Several items of open source news this week that are worth looking at:
- Cabinet Office issues guidance on open source
Glynn's comments are worth reading, but the background here is that the lip-service that both Labour and Conservative governments have given to open source over the years, while making the UK one of the safest places for proprietary software vendors to do business with the government.
These are sane documents, but unless they actually connect all the way through to departmental buying decisions they will be as inconsequential as all the previous attempts. Connecting all the way through means tracking purchasing and challenging the results that are discovered. Nothing here gives me confidence that connection will happen.
- Microsoft contributes to Samba
For many of us who have been watching open source for years, this is one of those "pigs might fly" moments. Microsoft is both contributing to the key open source project that made GNU/Linux such a serious competitor for them in the enterprise, and submitting its contributions under the terms of the GPLv3. Both are remarkable.
While the development is welcome, it is not yet a sign of maturing to the next stage of the path. As Jeremy Allison (key Samba leader) said, "Now if they’d only stop threatening OSS over patents, and just tried to make money with it the same way everyone else does by building it into products". That cultural change can't happen until open source is wired into the corporation rather than just the open source office at Microsoft. Let's hope it happens soon.

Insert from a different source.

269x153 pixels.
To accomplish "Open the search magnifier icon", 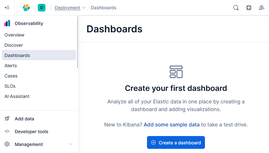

- The Document Foundation elects board
The project responsible for the excellent cross-platform free and libre office productivity suite LibreOffice has taken another step on their path to maturity, with the election of a Board via a transparent and democratic process (disclosure: I was the "returning officer" in the election). This posting is interesting on several levels and worth reading as you download LibreOffice!
- IBM open sources MQTT
I worked at IBM back in the 90s whenits enterprise messaging queuing software MQ Series was introduced. One of the engineers I worked with, Andy Stanford-Clark, went on to define a minimalist messaging queuing protocol for use in device telemetry. He now uses it to instrument his home on the Isle of Wight, which is thus enabled to tweet status reports the whole time. That protocol, MQTT, has been released as an open specification and implementations of it offered to Eclipse as open source projects. Warm congratulations to Andy on this step on his path to becoming TBL's younger brother!